The task – Retype, exactly as written, every line from the one containing "Task: Click the grid display icon" through the last line of the records below, both included; skip the pictures.

Dataset entries
= = = = =

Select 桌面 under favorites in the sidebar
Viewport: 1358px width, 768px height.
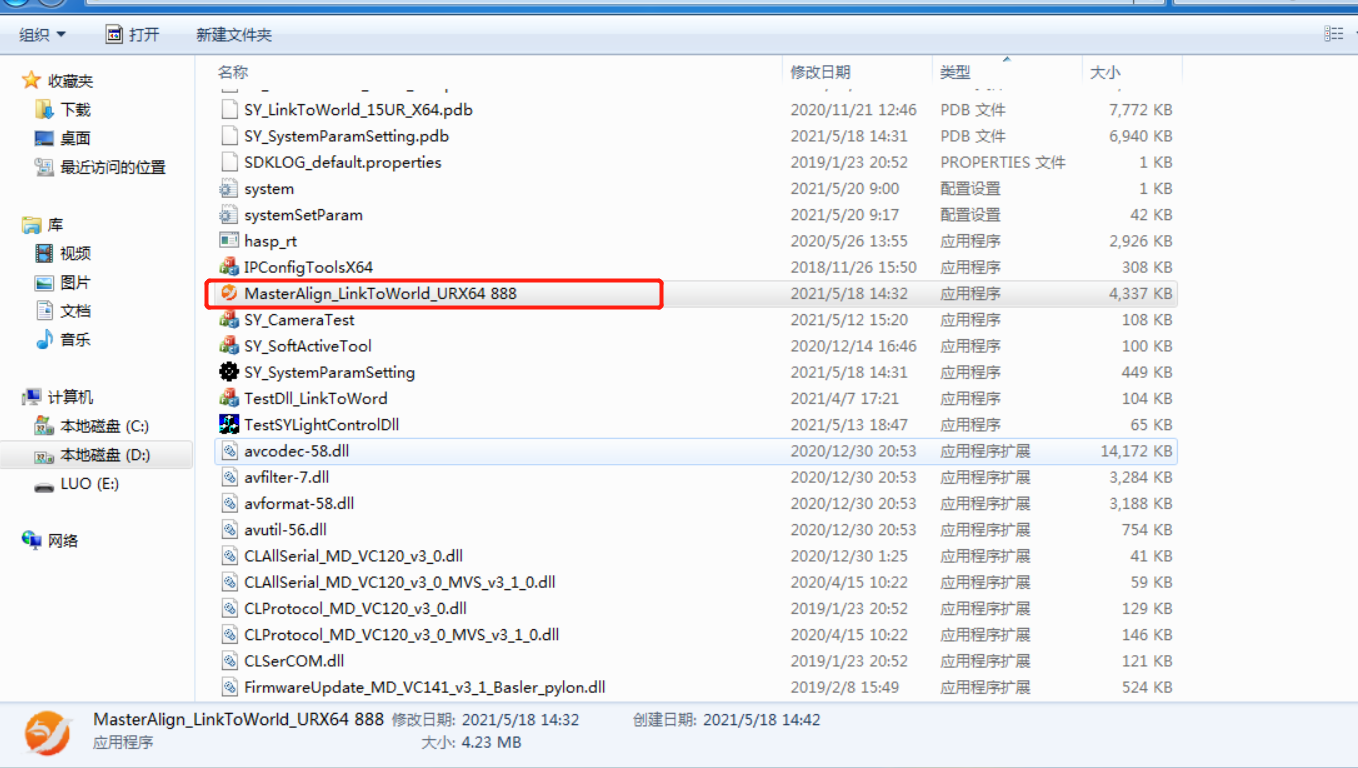[75, 139]
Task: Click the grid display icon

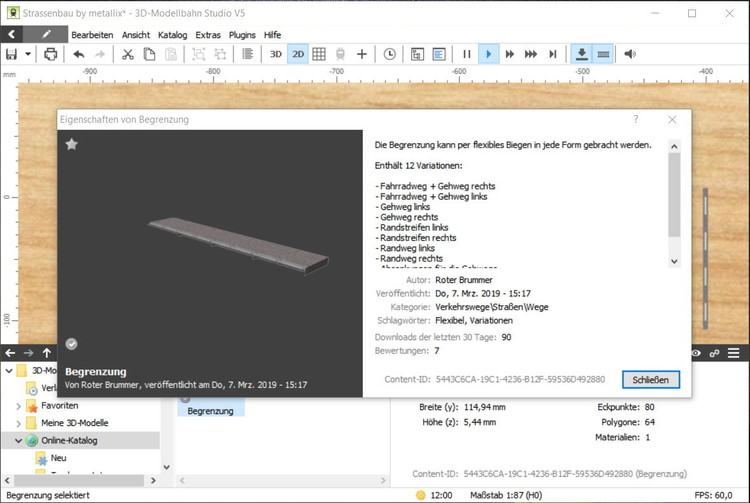Action: tap(319, 54)
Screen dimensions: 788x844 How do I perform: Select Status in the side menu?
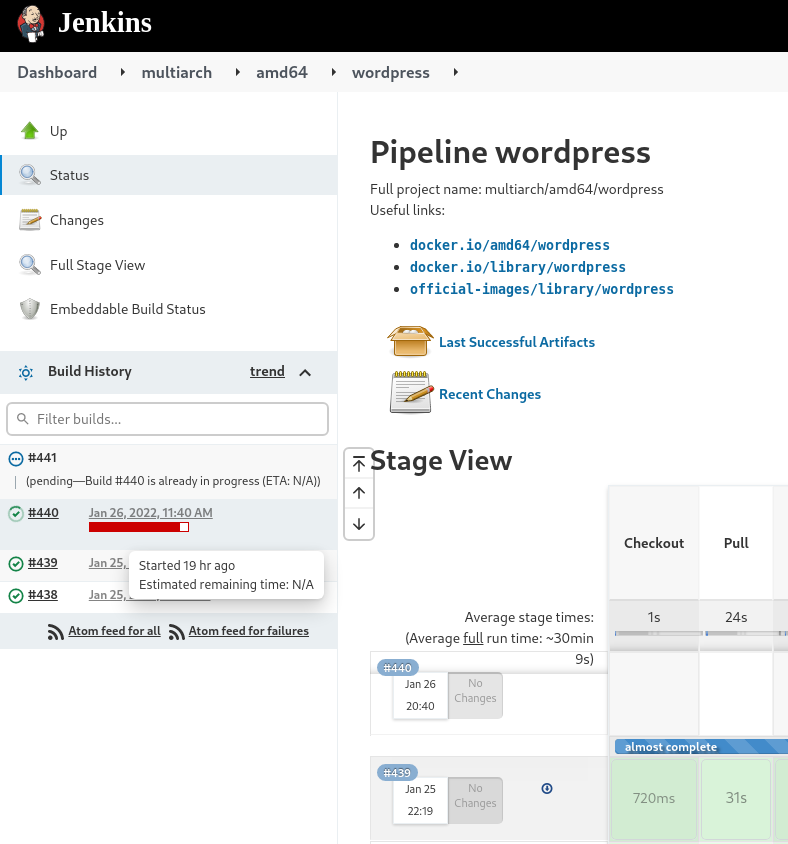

= = = = =

Answer for the task –
Task: Click the grid display icon

Action: tap(319, 54)
Screen dimensions: 788x844 How do I perform: Select Status in the side menu?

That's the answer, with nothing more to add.